We can create a git repository and use that to function as our chart repository. The only requirement is that it should have an index.yaml file.
We can create index.yaml for our chart repo:
helm repo index my-repo/ --url https://<username>.github.io/my-repo
This generates the index.yaml file, which we should push to the repository along with the chart archives.
After successfully creating the chart repository, subsequently, we can remotely add this repo:
helm repo add my-repo https://my-pages.github.io/my-repo
Now, we should be able to install the charts from our repo directly:
helm install my-repo/hello-world --name=hello-world
There are quite a several commands available to work with the chart repositories.
9.3. Helm Search
Finally, we should search for a keyword within a chart that can be present on any public or private chart repositories.
helm search repo <KEYWORD>
There are sub-commands available for this command that allows us to search different locations for charts. For instance, we can search for charts in the Artifact Hub or our own repositories. Further, we can search for a keyword in the charts available in all the repositories we’ve configured.
10. Migration from Helm 2 to Helm 3
Since Helm has been in use for a while, it’s obvious to suspect the future of Helm 2 with the significant changes as part of Helm 3. While it’s advisable to start with Helm 3 if we are starting fresh, support for Helm 2 will continue in Helm 3 for the near future. Although, there are caveats, and hence will have to make necessary accommodations.
Some of the important changes to note include that Helm 3 no longer automatically generates the release name. However, we’ve got the necessary flag that we can use to generate the release name. Moreover, the namespaces are no longer created when a release is created. We should create the namespaces in advance.

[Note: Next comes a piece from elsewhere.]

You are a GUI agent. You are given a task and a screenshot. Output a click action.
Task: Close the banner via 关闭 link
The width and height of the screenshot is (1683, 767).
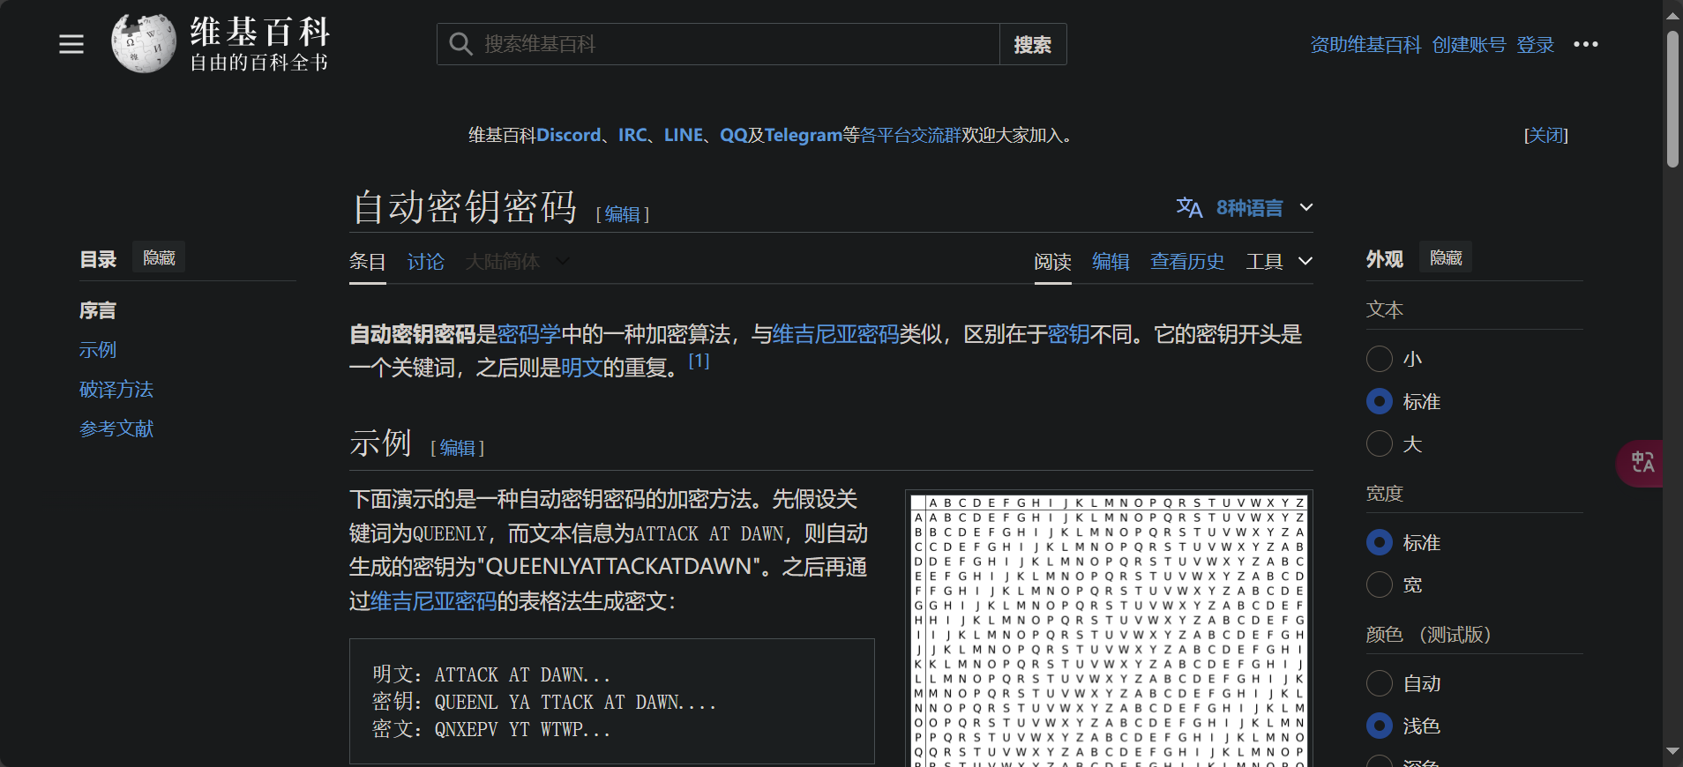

But there are a couple of options for a project that uses Helm 2 and wishes to migrate to Helm 3. First, we can use Helm 2 and Helm 3 to manage the same cluster and slowly drain away Helm 2 releases while using Helm 3 for new releases. Alternatively, we can decide to manage Helm 2 releases using Helm 3. While this can be tricky, Helm provides a plugin to handle this type of migration.
11. Conclusion
To sum up, in this tutorial, we discussed the core components of Helm, a package manager for Kubernetes applications. We understood the options to install Helm. Furthermore, we went through creating a sample chart and templates with values.
Then, we went through multiple commands available as part of Helm CLI to manage the Kubernetes application as a Helm package. Finally, we discussed the options for distributing Helm packages through repositories. In the process, we saw the changes that have been done as part of Helm 3 compared to Helm 2.